Guillain Barre syndrome (GBS) adalah suatu sindroma klinis dari kelemahan akut ekstremitas tubuh, yang disebabkan oleh kelainan saraf tepid an bukan oleh penyakit sistemis. Penyakit ini merupakan suatu kelainan system kekebalan tubuh manusia yang menyerang bagian dari susunan saraf tepi dirinya sendiri dengan karekterisasi berupa kelemahan atau arefleksia dari saraf motorik yang sifatnya progresif. Kelainan ini kadang-kadang juga menyerang saraf sensoris, otonom maupun susunan saraf pusat.
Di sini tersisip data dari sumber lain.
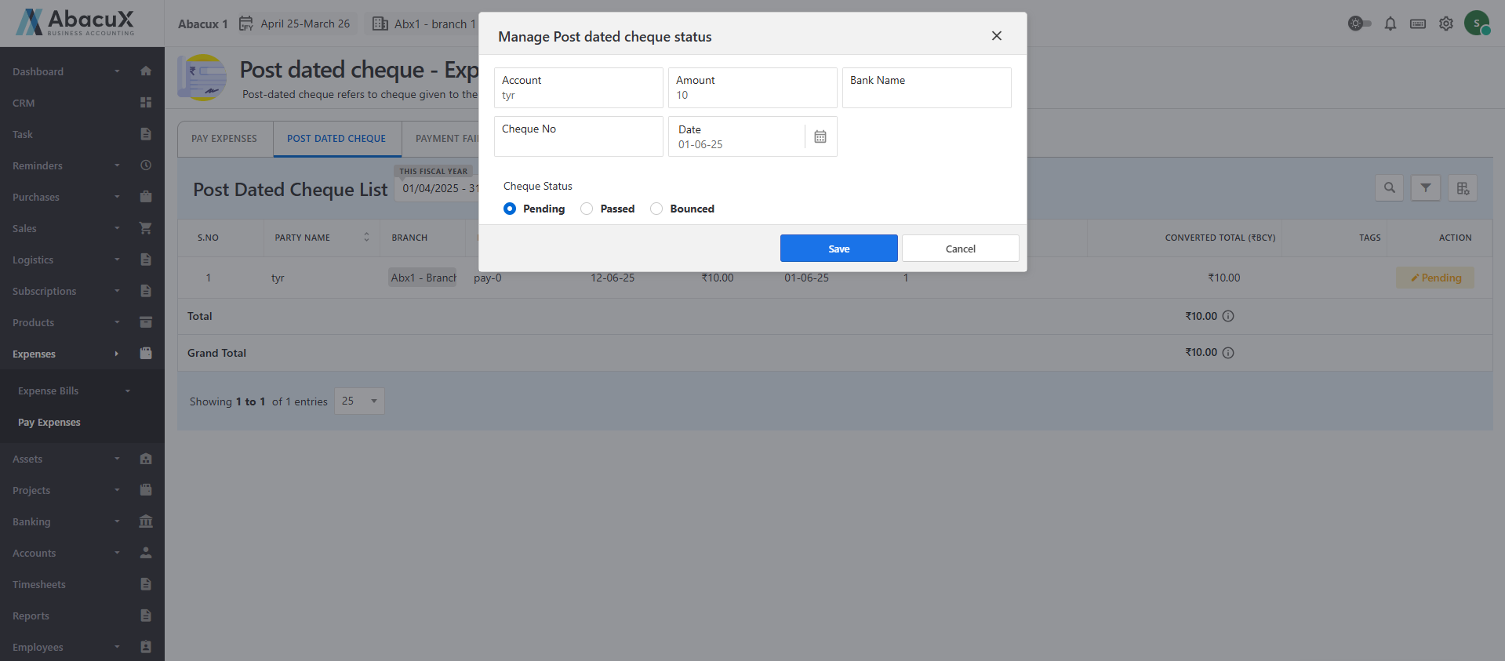1505x661 pixels.
Task: Toggle the theme switch in header
Action: pos(1359,24)
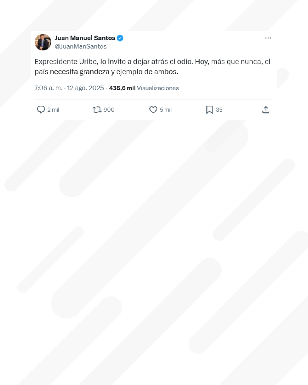Click the tweet's second line about grandeza
Screen dimensions: 308x385
point(106,72)
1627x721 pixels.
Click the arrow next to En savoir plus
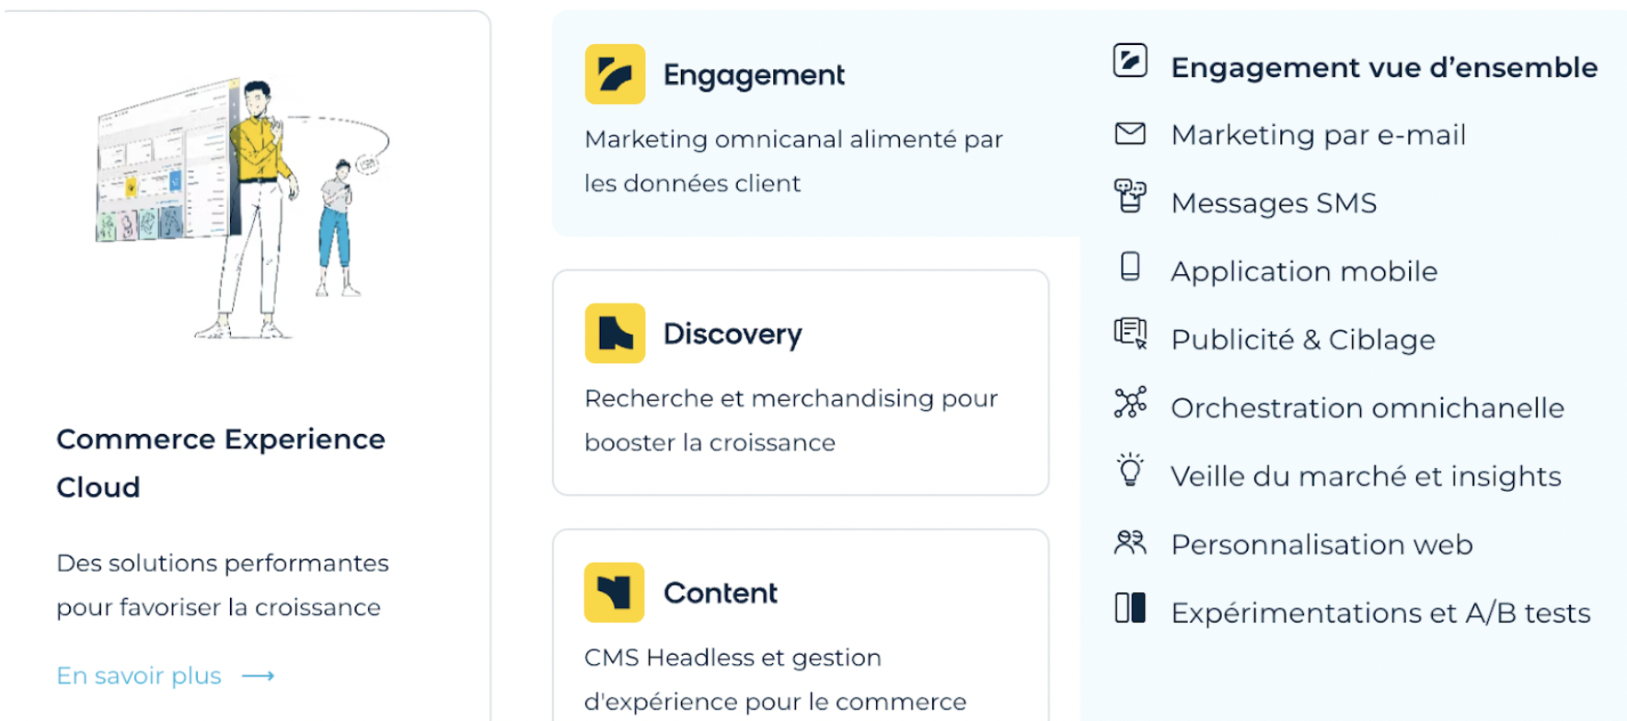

Sindrom guillain Barre (SGB) adalah sindrom klinis yang ditunjukkan oleh awitan akut dan dari gejala-gejala yang mengenai saraf perifer dan cranial. Proses penyakit mencakup demielinasi dan degenerasi selaput myelin dari saraf perifer dan cranial.

A. Etiologi
Etiologi SGB sampai saat ini masih belum dapat diketahui dengan pasti penyebabnya dan masih menjadi bahan perdebatan. Beberapa keadaan /penyakit yang mendahului dan mungkin ada hubungannya dengan terjadinya SGB, antara lain :
1. Infeksi
2. Vaksinasi
3. Pembedahan
4. Penyakit sistemik keganasan, sistemik lupus erythematosus, tiroiditis, penyakit Addison
5. Kehamilan atau dalam amsa nifas.


B. Patofisiologi
Prinsip-prinsip patofisiologi
Pada SGB, selaput myelin yang mengelilingi akson hilang. Selaput meilin cukup rentan terhadap cedera karena banyak agen dan kondisi, termasuk trauma fisik, hipoksemia, toksik kimia, insufisiensi vascular, dan reaksi imunologi. Demielinasi adalah respon umum dari jaringan saraf terhadap banyak kondisi yang merugikan ini.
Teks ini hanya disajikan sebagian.